** start of Task inputs **
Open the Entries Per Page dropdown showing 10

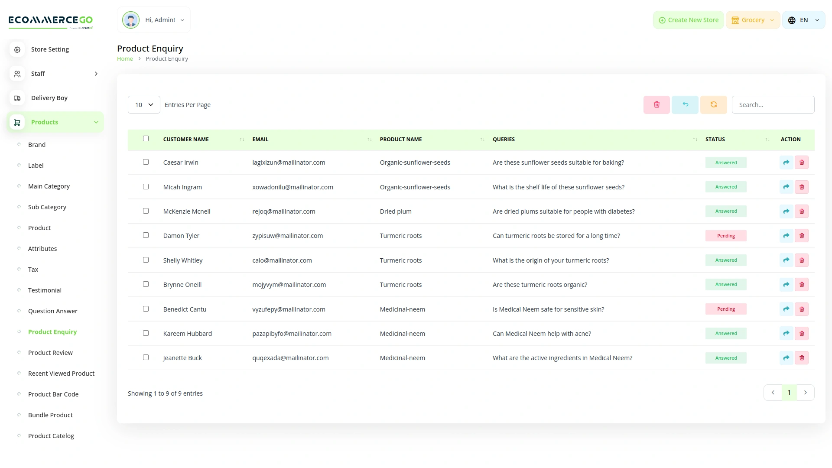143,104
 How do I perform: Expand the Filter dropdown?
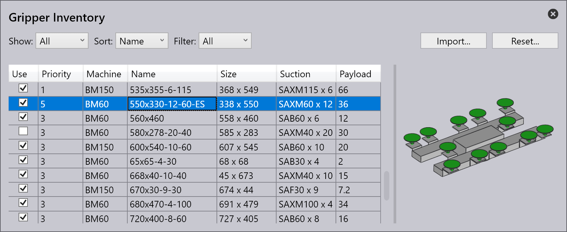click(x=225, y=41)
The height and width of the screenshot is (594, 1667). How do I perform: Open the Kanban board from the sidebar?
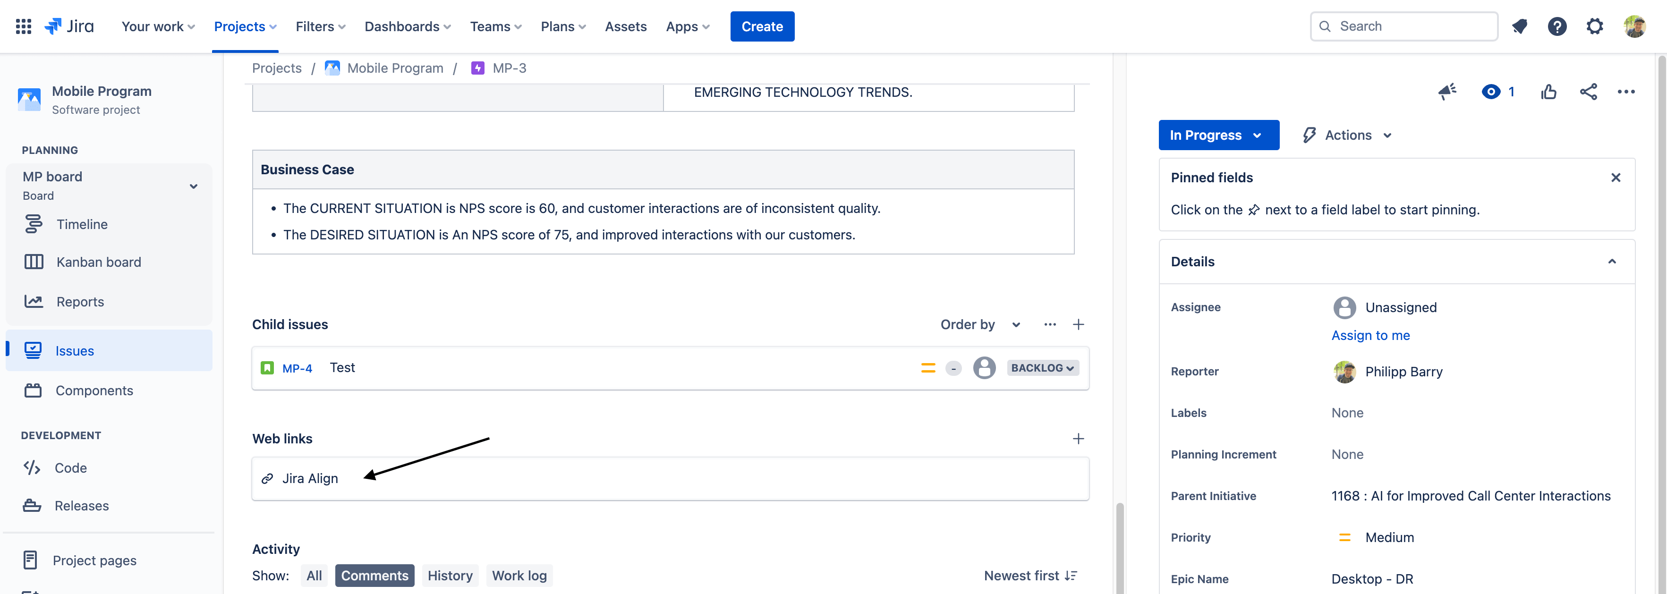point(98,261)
** end of Task inputs **
** start of Task inputs **
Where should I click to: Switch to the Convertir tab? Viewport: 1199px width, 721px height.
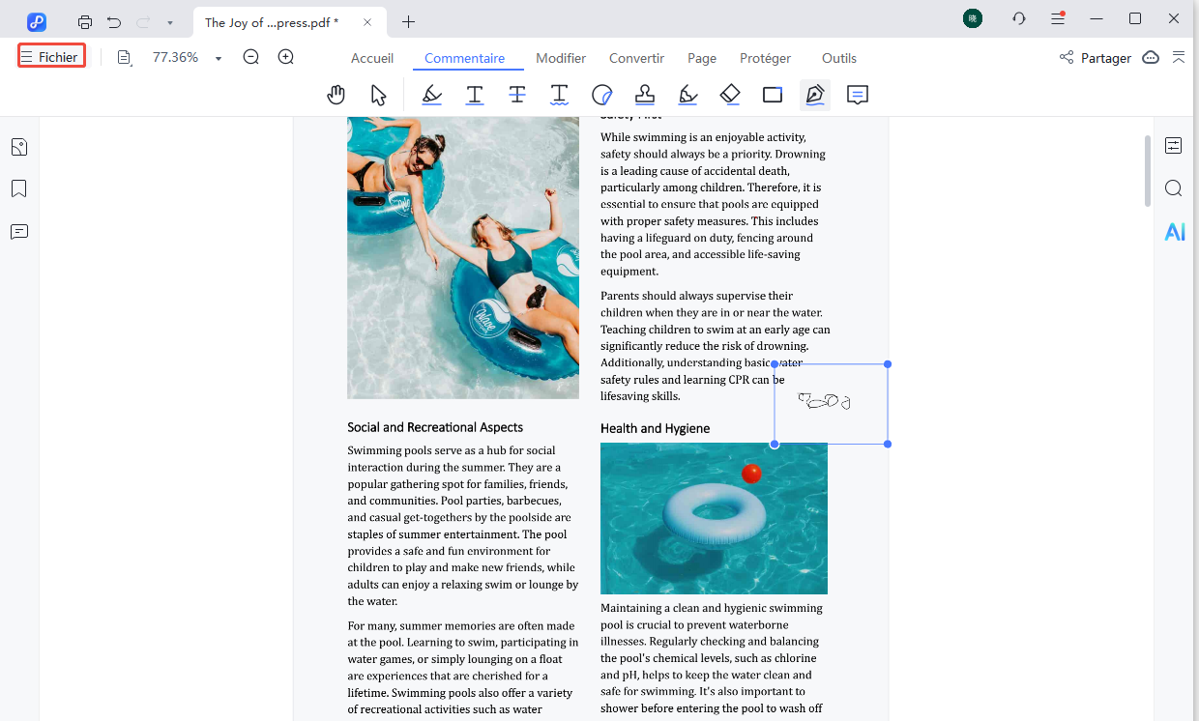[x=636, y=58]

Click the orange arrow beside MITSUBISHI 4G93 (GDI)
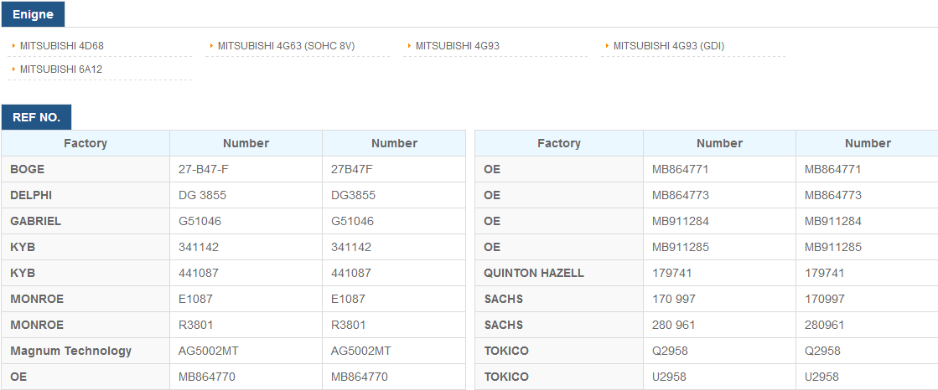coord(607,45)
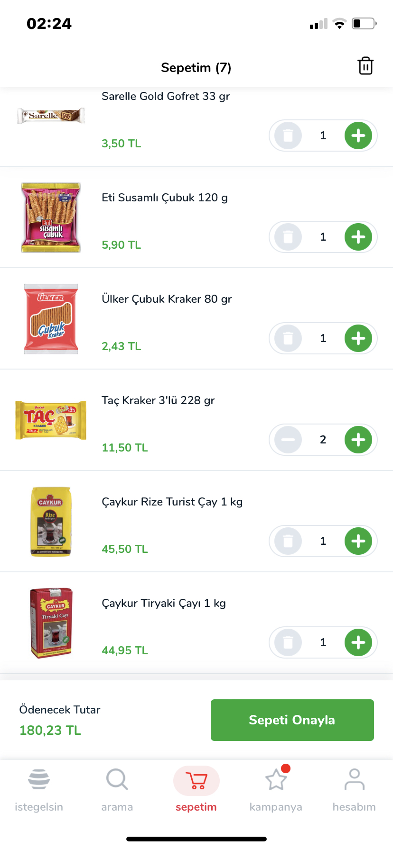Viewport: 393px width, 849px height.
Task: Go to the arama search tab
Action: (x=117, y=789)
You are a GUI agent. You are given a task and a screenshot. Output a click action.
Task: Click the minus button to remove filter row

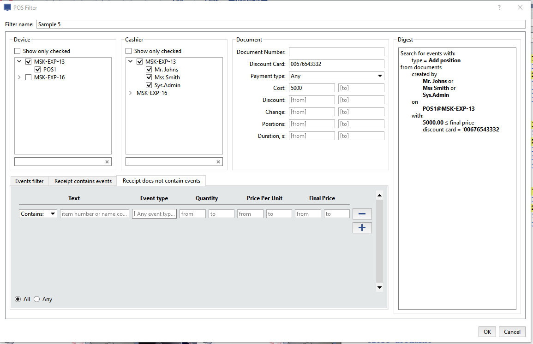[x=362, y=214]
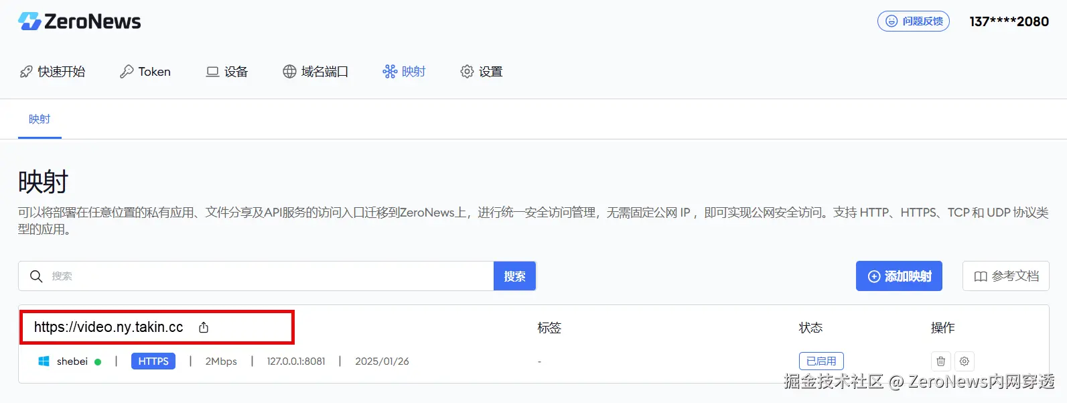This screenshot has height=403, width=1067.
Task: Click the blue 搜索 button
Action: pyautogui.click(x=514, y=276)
** end of Task inputs **
** start of Task inputs **
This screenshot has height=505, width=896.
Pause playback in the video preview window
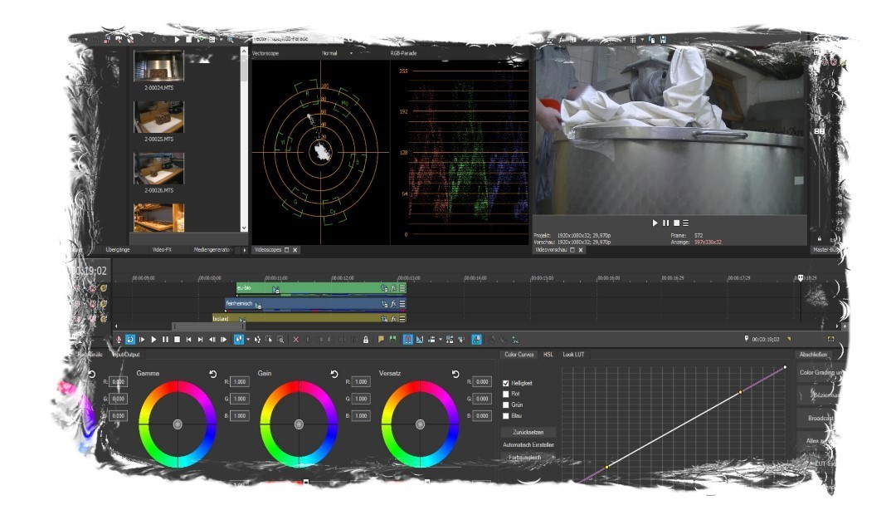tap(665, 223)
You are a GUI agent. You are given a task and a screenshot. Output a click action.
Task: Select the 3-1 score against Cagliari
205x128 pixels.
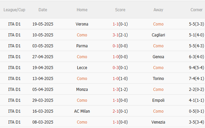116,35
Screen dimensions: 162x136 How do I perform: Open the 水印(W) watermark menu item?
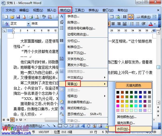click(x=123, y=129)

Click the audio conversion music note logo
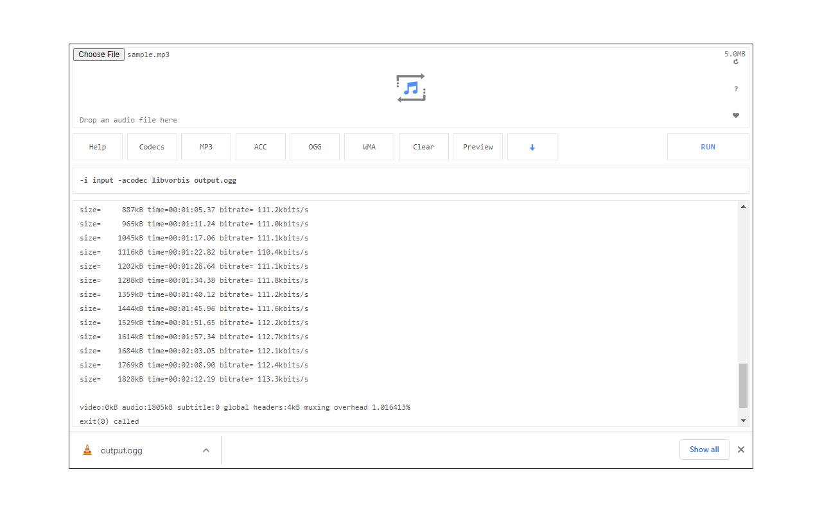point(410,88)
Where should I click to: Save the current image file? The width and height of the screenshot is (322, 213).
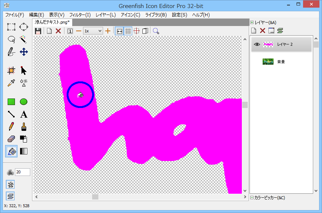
** end of Task inputs **
#### Request:
Please copy the stretch of the listing above from the line containing "Click the orange" through the line containing "Action: pyautogui.click(x=514, y=276)", leaving the pictures out.

#### Exercise answer:
Click the orange arrow beside MITSUBISHI 4G93 (GDI)
coord(607,45)
Viewport: 393px width, 849px height.
Task: Go to the arama search tab
Action: (x=117, y=789)
You are a GUI agent. You are given a task and a screenshot. Output a click action.
Task: Click the minus button to remove filter row

[x=362, y=214]
This screenshot has height=403, width=1067.
Task: Click the blue 搜索 button
Action: pyautogui.click(x=514, y=276)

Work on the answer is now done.